• TEXT:
It seems that various and redundant terminology (and how the user interface presents them) was source of some confusion.

Clicking that "Disk 1 box" did offer "Convert to Dynamic Disk" and "Convert to GPT". These are options to change the format of "partition table", aka "disklabel".

What is "partition table"? It is stored at the start of the disk, right after, or as part of MBR (Main Boot Record). During boot the BIOS reads bootloader from MBR, and bootloader reads rest of OS data from start of a partition. But in order to know which LBA (Logical Block Address) is the start of partition, bootloader (and OS) has to check a list of defined partitions. Partition table is that list. It is in known location and format. But there are more than one format used for partition tables, and support for various formats depends on BIOS and OS.

Changing partition table format doesn't actually cause neither harm nor good for a secondary disk. So no point doing anything there now.

One the right (on pictures) there are two boxes for Disk 0 and one for Disk 1. Those are partitions. But interface calls them "Volumes". Running "Delete Volume ..." for the box that did show "RAW" did nothing more than removed one entry from the partition table. "Creating new volume" adds entry to the partition table.

• WHAT TO DO:
A - Return the passage from the text on partition tables, from "It seems that" up to and including "BIOS and OS.".
B - Decide whether each statement agrees with the text on partition tables, answering yes or no and quoting the words that settle it: (i) The partition table is stored at the start of the disk. (ii) Changing the partition table format on a secondary disk causes harm. (iii) The interface refers to partitions as "Volumes".
C - Continue the text on partition tables from the point where it stops.

(Records from a dataset)
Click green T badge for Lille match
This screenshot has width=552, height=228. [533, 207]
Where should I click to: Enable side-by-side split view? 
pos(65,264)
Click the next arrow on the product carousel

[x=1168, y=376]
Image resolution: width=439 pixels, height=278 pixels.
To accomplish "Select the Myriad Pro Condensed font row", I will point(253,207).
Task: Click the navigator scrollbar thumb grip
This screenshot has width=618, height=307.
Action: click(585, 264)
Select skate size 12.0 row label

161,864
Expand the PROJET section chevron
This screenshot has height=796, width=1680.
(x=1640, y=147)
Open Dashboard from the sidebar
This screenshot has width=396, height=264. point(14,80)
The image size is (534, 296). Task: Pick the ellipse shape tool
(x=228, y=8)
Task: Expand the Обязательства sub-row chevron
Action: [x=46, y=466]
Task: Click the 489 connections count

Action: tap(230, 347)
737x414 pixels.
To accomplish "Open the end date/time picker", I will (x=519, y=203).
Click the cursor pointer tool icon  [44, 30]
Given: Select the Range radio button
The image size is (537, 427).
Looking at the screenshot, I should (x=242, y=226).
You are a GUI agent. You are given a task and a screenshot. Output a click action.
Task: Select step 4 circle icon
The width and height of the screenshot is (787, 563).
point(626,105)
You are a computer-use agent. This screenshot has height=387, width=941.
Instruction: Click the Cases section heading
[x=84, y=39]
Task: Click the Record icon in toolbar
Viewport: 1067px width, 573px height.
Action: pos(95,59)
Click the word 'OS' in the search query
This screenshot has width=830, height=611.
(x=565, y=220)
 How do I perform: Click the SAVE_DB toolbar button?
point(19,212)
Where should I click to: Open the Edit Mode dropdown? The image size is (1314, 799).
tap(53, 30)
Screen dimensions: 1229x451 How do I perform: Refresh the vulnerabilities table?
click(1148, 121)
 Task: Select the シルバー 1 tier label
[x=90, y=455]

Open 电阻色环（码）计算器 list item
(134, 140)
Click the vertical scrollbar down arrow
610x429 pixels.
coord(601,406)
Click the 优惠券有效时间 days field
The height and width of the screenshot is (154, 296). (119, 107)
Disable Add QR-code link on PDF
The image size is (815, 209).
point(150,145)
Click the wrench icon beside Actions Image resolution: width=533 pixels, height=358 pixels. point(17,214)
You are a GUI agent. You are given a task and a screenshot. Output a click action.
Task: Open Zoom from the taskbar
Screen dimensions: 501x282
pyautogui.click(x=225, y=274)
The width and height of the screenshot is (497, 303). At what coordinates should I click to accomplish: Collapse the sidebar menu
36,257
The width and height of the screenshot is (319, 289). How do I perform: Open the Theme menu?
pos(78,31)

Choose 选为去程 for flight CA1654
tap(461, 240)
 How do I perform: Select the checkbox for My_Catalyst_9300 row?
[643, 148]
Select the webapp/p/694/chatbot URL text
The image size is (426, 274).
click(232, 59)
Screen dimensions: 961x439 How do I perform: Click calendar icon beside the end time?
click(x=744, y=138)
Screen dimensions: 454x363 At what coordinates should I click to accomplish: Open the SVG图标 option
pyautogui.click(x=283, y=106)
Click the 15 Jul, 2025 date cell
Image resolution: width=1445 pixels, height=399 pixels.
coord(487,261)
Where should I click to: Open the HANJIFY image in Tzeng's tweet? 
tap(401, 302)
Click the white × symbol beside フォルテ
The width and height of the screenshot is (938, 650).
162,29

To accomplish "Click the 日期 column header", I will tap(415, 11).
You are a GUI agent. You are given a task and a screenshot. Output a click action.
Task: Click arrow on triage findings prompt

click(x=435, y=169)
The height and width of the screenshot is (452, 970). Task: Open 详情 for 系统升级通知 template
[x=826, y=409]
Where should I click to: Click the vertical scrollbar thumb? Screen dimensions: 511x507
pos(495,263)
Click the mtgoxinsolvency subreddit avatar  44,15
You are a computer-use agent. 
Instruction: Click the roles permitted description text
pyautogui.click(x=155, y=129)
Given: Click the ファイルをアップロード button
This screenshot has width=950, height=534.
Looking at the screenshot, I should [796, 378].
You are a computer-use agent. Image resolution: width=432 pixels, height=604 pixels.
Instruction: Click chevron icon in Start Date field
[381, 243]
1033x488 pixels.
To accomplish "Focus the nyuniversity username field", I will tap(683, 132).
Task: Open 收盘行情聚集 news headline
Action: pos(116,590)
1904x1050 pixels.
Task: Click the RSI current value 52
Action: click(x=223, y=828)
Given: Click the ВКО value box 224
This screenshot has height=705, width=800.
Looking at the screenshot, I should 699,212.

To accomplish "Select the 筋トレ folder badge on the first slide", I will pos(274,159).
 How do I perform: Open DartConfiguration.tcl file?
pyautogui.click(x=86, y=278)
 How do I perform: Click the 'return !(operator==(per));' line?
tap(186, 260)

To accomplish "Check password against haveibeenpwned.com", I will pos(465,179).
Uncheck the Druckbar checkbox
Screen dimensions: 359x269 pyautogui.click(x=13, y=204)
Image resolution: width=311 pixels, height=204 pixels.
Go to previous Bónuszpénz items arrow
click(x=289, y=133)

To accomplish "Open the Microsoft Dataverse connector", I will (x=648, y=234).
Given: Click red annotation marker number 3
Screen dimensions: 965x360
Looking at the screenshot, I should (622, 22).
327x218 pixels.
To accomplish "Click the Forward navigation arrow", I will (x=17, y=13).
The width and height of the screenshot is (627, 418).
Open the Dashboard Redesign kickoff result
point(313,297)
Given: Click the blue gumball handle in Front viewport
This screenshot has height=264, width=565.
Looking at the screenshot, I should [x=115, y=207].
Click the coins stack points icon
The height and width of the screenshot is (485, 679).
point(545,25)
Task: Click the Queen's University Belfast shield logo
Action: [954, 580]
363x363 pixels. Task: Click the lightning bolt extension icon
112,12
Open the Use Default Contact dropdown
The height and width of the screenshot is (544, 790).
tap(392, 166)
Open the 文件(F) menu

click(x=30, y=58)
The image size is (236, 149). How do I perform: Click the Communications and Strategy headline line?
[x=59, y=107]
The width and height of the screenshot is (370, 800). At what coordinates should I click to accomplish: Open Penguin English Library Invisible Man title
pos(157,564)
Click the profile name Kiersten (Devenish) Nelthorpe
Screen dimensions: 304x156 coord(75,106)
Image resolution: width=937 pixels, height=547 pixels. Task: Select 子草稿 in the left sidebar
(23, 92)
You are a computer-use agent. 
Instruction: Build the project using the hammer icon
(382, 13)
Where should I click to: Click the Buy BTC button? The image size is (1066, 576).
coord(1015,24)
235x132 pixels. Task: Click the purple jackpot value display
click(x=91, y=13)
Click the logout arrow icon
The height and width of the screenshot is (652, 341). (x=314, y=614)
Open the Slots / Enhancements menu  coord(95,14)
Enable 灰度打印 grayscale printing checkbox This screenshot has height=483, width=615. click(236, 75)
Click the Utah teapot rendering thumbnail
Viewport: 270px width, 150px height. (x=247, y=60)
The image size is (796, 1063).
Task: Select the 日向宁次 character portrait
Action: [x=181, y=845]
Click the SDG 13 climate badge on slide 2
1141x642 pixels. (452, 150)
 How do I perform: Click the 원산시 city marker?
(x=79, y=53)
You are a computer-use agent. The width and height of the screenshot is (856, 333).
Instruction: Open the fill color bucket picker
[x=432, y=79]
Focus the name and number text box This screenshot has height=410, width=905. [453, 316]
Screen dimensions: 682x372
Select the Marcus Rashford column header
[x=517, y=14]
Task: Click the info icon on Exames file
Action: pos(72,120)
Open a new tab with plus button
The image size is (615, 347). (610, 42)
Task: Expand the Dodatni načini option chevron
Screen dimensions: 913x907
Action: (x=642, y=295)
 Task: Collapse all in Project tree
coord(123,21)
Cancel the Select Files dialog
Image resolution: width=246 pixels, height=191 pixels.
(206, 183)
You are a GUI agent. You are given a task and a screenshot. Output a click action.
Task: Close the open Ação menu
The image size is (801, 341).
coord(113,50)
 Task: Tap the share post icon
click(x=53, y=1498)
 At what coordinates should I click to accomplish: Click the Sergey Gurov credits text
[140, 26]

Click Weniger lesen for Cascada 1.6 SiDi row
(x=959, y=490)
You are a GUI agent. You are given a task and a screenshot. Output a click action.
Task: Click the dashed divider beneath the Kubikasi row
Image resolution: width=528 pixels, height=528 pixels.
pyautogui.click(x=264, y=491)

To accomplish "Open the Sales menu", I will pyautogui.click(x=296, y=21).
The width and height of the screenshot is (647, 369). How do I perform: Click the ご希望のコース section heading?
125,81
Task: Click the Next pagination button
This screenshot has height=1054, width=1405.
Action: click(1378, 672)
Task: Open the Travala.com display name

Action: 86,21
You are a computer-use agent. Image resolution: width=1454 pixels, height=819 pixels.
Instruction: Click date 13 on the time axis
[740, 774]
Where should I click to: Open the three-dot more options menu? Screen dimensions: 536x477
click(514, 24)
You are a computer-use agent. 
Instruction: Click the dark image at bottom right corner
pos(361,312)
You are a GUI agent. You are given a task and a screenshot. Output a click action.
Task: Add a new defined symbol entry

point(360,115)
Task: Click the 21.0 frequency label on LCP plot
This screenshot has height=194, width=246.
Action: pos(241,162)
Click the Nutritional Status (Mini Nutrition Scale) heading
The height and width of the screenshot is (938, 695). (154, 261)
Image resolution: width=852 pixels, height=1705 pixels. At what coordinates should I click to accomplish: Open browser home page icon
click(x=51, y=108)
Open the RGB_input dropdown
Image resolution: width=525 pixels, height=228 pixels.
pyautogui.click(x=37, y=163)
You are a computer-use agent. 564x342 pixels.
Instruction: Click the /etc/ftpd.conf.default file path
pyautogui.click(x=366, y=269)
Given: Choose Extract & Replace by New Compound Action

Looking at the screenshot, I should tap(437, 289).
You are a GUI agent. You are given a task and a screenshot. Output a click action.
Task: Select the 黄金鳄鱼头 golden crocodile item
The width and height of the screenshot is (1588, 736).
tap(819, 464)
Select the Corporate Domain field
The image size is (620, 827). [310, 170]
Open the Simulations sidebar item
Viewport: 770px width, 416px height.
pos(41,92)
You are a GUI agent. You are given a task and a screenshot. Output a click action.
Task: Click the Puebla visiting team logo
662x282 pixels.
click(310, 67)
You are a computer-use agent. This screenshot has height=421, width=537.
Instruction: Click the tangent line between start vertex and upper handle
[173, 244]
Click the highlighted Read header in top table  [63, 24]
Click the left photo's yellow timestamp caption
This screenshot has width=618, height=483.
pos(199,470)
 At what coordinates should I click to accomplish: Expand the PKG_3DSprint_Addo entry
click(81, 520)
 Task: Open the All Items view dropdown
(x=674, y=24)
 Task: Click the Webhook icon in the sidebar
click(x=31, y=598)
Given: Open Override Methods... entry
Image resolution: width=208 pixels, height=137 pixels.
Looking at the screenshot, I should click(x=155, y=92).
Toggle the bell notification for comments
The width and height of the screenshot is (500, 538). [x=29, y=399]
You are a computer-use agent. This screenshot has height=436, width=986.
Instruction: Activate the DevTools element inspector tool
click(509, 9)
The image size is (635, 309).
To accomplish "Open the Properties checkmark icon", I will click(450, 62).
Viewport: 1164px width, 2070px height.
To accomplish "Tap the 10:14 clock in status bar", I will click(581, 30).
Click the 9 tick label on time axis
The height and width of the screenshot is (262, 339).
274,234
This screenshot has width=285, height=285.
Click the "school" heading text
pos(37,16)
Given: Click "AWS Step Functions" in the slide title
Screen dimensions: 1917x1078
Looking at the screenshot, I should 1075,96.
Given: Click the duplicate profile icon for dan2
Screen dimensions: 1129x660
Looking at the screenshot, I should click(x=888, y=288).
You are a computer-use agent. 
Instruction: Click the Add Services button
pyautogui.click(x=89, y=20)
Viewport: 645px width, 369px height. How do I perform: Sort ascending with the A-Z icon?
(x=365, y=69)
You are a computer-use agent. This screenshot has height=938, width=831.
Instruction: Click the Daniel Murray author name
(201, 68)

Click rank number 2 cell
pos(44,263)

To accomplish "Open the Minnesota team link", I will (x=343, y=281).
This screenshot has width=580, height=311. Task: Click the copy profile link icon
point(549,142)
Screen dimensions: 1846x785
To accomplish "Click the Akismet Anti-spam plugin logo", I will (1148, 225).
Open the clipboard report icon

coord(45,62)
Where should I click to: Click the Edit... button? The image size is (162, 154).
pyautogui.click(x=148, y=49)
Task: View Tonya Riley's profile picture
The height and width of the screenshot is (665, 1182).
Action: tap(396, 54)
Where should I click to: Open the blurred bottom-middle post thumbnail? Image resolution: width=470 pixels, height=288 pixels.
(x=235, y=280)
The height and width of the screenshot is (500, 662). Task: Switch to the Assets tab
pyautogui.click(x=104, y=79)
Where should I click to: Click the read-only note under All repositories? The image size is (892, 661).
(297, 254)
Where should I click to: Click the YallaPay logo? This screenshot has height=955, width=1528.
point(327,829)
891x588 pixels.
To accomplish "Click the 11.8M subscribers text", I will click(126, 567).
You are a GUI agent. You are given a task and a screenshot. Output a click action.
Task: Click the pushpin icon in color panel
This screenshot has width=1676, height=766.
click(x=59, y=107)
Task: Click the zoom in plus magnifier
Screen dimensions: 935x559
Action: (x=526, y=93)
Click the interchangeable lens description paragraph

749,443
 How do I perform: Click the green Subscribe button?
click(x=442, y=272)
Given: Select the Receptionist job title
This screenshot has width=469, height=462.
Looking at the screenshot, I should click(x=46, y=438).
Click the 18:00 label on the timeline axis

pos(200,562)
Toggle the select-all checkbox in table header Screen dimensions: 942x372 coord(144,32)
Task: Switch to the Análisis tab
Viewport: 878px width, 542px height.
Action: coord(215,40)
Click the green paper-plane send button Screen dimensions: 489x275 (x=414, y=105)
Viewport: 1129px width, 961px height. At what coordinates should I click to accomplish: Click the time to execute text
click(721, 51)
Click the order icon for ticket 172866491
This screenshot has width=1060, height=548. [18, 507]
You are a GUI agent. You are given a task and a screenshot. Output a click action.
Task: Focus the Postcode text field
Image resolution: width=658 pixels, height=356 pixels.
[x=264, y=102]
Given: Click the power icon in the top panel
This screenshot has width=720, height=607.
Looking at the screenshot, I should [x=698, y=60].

• RESULTS IN ORDER:
A -
It seems that various and redundant terminology (and how the user interface presents them) was source of some confusion.

Clicking that "Disk 1 box" did offer "Convert to Dynamic Disk" and "Convert to GPT". These are options to change the format of "partition table", aka "disklabel".

What is "partition table"? It is stored at the start of the disk, right after, or as part of MBR (Main Boot Record). During boot the BIOS reads bootloader from MBR, and bootloader reads rest of OS data from start of a partition. But in order to know which LBA (Logical Block Address) is the start of partition, bootloader (and OS) has to check a list of defined partitions. Partition table is that list. It is in known location and format. But there are more than one format used for partition tables, and support for various formats depends on BIOS and OS.

B -
(i) Yes: "It is stored at the start of the disk"
(ii) No: "Changing partition table format doesn't actually cause neither harm nor good for a secondary disk."
(iii) Yes: "But interface calls them "Volumes"."

C -
When the box said "Unallocated", it was representing the part of disk (LBA's) which was not included in any defined partition.

Partition has no data. It is just an address. When Windows started, it saw a partition, assigned a drive letter for it, but since there was no data within, it called it "RAW". You could as well have a foreign filesystem in the partition with real data in it, but Windows would still call it "I have no idea what garbage that is".

"Formatting" initializes a filesystem. Writes the metadata of a filesystem on the disk. And it makes sense to write within LBA's on a partition. Once there is (NTFS) filesystem data on the sectors, Windows can say: "Hi volume, I see your root directory and whatever files you have, I'll show you as disk volume to the user with the drive letter I (or the user) has decided."